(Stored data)
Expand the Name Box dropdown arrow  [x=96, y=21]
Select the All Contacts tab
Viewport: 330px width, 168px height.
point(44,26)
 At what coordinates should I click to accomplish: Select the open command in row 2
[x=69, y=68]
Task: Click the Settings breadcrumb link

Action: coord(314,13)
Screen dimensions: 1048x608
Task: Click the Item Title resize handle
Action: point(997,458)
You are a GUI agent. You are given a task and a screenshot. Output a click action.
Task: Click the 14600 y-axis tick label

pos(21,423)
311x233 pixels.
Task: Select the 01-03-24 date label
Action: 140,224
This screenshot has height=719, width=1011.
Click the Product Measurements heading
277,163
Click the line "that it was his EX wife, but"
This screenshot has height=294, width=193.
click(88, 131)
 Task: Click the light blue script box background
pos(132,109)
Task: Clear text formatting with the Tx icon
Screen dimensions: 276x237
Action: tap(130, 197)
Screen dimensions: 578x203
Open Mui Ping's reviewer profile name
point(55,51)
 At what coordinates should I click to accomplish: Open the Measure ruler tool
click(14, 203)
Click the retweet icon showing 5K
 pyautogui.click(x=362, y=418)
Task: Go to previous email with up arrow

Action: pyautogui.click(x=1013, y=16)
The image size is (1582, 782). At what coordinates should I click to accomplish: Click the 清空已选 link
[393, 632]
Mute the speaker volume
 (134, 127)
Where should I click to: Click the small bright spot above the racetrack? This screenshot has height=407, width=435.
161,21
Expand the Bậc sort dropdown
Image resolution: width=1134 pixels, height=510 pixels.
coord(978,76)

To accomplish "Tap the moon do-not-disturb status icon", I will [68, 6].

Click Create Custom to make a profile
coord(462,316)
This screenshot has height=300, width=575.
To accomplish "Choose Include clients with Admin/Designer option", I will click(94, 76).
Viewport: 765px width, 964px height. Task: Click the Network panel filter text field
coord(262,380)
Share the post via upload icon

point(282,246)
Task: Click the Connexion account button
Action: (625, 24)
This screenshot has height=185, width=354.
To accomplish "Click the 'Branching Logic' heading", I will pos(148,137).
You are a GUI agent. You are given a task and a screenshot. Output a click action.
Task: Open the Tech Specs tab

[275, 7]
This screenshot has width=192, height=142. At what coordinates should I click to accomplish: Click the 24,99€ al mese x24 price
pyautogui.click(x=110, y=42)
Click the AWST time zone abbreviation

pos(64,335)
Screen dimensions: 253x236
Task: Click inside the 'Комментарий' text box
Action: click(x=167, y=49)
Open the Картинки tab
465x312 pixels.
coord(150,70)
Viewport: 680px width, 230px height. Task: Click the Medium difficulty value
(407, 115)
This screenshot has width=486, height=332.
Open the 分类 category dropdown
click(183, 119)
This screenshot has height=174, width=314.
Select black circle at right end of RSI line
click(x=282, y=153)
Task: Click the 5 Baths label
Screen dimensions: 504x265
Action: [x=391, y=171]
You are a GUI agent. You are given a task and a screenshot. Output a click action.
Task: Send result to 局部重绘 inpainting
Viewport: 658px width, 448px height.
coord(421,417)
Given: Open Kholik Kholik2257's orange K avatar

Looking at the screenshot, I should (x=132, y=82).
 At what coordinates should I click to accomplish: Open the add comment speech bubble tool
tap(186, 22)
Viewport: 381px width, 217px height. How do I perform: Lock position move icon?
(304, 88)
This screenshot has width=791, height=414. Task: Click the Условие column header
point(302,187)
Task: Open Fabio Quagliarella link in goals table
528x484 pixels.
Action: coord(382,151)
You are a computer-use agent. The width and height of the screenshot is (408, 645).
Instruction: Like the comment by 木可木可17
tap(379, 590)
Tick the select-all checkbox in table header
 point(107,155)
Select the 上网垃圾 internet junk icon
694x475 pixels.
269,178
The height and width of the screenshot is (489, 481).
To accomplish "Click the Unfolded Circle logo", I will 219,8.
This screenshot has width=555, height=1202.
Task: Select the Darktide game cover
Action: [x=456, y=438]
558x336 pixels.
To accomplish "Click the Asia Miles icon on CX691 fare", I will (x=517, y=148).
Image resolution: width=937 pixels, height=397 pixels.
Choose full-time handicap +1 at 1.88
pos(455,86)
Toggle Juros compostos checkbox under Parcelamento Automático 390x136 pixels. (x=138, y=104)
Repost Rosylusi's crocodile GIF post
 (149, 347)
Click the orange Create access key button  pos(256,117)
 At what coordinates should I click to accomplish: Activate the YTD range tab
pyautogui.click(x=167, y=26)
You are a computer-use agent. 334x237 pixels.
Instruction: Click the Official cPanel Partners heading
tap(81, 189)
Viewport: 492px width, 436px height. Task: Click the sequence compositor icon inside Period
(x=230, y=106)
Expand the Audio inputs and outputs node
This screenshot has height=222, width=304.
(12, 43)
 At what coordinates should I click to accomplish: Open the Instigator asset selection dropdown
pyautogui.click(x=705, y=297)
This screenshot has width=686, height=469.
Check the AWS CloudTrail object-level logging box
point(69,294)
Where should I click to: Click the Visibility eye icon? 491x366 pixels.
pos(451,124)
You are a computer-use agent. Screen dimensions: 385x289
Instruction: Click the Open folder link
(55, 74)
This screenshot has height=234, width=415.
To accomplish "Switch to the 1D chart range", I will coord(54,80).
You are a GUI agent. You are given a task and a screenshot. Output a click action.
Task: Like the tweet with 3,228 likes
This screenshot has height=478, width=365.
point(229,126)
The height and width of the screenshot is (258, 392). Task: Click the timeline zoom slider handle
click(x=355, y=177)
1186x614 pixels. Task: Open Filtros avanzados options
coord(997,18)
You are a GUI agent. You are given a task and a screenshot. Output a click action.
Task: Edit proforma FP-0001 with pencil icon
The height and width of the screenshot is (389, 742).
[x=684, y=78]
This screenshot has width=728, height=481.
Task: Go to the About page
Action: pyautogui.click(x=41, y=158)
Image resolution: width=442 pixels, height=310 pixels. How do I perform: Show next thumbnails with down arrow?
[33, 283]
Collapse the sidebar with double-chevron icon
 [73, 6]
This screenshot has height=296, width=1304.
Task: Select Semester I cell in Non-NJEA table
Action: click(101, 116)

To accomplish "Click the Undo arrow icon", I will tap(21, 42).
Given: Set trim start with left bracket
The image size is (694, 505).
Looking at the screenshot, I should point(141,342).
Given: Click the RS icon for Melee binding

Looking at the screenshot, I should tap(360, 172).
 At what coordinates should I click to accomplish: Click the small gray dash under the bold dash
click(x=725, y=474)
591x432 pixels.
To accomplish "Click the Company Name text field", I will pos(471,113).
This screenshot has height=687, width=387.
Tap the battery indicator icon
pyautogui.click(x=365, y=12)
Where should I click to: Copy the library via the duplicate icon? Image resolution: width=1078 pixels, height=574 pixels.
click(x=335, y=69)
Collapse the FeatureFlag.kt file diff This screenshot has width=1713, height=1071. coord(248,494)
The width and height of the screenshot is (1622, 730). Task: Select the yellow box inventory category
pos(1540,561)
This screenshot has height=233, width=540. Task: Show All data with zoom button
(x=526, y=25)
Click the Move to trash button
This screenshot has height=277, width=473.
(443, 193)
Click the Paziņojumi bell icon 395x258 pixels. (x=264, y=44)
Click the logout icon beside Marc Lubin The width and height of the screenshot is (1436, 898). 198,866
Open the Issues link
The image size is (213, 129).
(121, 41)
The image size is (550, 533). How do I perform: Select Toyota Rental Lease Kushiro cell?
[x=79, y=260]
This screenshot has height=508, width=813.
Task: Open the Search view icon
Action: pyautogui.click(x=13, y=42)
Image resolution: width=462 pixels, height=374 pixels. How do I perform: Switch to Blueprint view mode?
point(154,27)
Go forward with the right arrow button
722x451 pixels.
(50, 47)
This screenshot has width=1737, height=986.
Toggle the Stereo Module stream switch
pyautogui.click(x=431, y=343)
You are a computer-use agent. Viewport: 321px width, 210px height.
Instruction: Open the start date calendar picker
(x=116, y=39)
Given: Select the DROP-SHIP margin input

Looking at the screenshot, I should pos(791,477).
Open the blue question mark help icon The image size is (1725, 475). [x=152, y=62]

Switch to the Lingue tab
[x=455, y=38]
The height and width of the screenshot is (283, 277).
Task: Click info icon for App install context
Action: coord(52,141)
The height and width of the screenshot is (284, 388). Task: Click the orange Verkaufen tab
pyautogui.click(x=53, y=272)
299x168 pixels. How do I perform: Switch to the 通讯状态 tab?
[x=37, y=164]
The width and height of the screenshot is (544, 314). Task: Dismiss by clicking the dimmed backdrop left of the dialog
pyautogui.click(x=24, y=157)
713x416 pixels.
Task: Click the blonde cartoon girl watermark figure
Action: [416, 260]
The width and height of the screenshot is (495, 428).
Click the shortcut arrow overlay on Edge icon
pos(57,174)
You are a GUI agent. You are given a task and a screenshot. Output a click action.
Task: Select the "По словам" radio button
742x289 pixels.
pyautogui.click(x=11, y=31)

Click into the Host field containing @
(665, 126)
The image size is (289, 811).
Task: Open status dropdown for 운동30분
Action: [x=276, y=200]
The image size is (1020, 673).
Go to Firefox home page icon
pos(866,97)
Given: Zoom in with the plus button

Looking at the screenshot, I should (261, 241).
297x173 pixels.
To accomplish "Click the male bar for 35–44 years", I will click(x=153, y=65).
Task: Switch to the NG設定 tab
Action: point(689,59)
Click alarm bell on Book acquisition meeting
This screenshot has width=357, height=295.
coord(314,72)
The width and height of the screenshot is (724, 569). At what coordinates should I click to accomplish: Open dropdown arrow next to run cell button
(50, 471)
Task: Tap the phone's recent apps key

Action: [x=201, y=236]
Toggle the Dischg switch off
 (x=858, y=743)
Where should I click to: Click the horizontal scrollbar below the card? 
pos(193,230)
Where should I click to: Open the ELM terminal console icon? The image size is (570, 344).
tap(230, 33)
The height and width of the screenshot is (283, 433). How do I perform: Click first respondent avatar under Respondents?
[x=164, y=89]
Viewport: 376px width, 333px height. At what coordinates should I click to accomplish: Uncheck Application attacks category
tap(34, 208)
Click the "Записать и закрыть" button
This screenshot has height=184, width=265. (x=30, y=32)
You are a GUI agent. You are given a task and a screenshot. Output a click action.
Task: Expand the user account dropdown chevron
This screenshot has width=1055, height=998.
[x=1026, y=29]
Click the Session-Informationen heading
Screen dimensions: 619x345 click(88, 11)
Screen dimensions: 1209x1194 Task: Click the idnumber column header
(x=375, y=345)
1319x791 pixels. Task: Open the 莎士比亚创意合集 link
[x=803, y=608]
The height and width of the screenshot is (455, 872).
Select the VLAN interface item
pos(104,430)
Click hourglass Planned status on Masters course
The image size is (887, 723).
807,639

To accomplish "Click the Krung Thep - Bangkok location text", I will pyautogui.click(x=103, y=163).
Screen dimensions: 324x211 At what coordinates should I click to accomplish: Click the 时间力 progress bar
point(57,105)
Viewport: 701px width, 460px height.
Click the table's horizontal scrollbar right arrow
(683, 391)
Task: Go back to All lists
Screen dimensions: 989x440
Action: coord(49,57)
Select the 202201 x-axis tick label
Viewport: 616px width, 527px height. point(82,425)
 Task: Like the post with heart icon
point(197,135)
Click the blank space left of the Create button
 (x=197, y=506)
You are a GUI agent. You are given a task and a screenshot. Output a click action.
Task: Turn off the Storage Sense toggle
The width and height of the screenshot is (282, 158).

» Task statement
Reproduce, word for word and in full, only the lines above that start at the line with "Task: Open Fabio" and run through the line with "The height and width of the screenshot is (489, 481).", both ends included.

» Completed exercise
Task: Open Fabio Quagliarella link in goals table
528x484 pixels.
Action: coord(382,151)
You are a computer-use agent. The width and height of the screenshot is (408, 645).
Instruction: Like the comment by 木可木可17
tap(379, 590)
Tick the select-all checkbox in table header
 point(107,155)
Select the 上网垃圾 internet junk icon
694x475 pixels.
269,178
The height and width of the screenshot is (489, 481).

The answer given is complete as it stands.